Como uno de esos atavismos que nunca hay ocasión de cuestionarse, yo tenía para mí que el Día del Estudiante había sido un invento de la Federación de Estudiantes de Guadalajara (FEG) para suspender clases, pintar bardas, secuestrar autobuses, saquear camiones refresqueros y armar bailes y balaceras. No es justificación de mi ignorancia, pero es lo que recuerdo que pasaba los 23 de mayo a finales de los años ochenta y principios de los noventa, cuando la FEG daba sus penúltimos estertores como la poderosa organización que asolaba a la ciudad como una peculiar forma de vandalismo institucional (los últimos, quizás, vino a darlos cuando se descubrió hace poco cómo los terrenos aledaños a su sede operaban como fosa clandestina). Seguramente fui tan mal estudiante que jamás se me ocurrió investigar qué se conmemoraba ese día, cosa que ahora hago con una consulta rápida a internet: se trata de recordar a los alumnos de la Facultad de Derecho de la UNAM que fueron apaleados en su lucha por la autonomía universitaria, en 1928 o en 1929 (tan mal estudiante sigo siendo que me desanima ir más allá para precisar mejor el dato: si yo fuera mi profesor me reprobaría). O sea: la fecha honraba un martirio y una causa, y para ello a los estudiantes tapatíos de hace tres décadas se nos liberaba a toda suerte de aquelarres, o sencillamente faltábamos a la escuela: era nuestro día.
Mis investigaciones negligentes y apresuradas (ya imagino cómo me las habría arreglado con las tareas si en mis tiempos hubiera existido internet) me revelan que hay festejos previstos en Puebla, en Guanajuato, en Baja California, en Coahuila. Pero nada encuentro que vaya a hacerse aquí. Y, ciertamente, hace ya tiempo que el día 23 ha dejado de figurar como uno de los numerosos asuetos de mayo: al menos por la UdeG parece que ya no quedan polvos de aquellos lodos. Al margen de eso, la ocasión da para preguntarse en qué medida será distinto ser estudiante hoy —si bien la cursilería impele a suponer que uno nunca deja de serlo, el hecho es que califica como tal sólo quien está matriculado en una escuela, donde es posible incluso que estudie.

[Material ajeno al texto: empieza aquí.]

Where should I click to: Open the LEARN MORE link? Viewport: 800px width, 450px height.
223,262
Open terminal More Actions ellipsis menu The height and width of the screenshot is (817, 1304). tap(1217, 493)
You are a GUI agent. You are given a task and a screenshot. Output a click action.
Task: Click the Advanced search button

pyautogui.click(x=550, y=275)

Como profesor, me han tocado los ejemplares más variados: desde el canallita cretino que plagió todas sus tareas hasta el talento natural y sobresaliente con quien el curso fue pura tersura y deleite, pasando por el picudo alevoso y sobradito, la haragana que tomaba la siesta en clase, el marrullero insensato (y el marrullero sensato) e, incluso, una inolvidable entusiasta (y chiflada) que se propuso reprobar con tal de repetir el curso y reforzar lo aprendido —no la dejé: le puse cien. Pero, en general, de la ya considerable multitud de estudiantes que me han sido confiados tengo más buenos recuerdos que malos: salud por ellos y con ellos. ¿Qué impresión guardarán nuestros profesores de los estudiantes que nos tocó ser? Yo no estoy seguro de querer saberlo.
Publicado en la columna «La menor importancia», en Mural, el jueves 23 de mayo de 2013.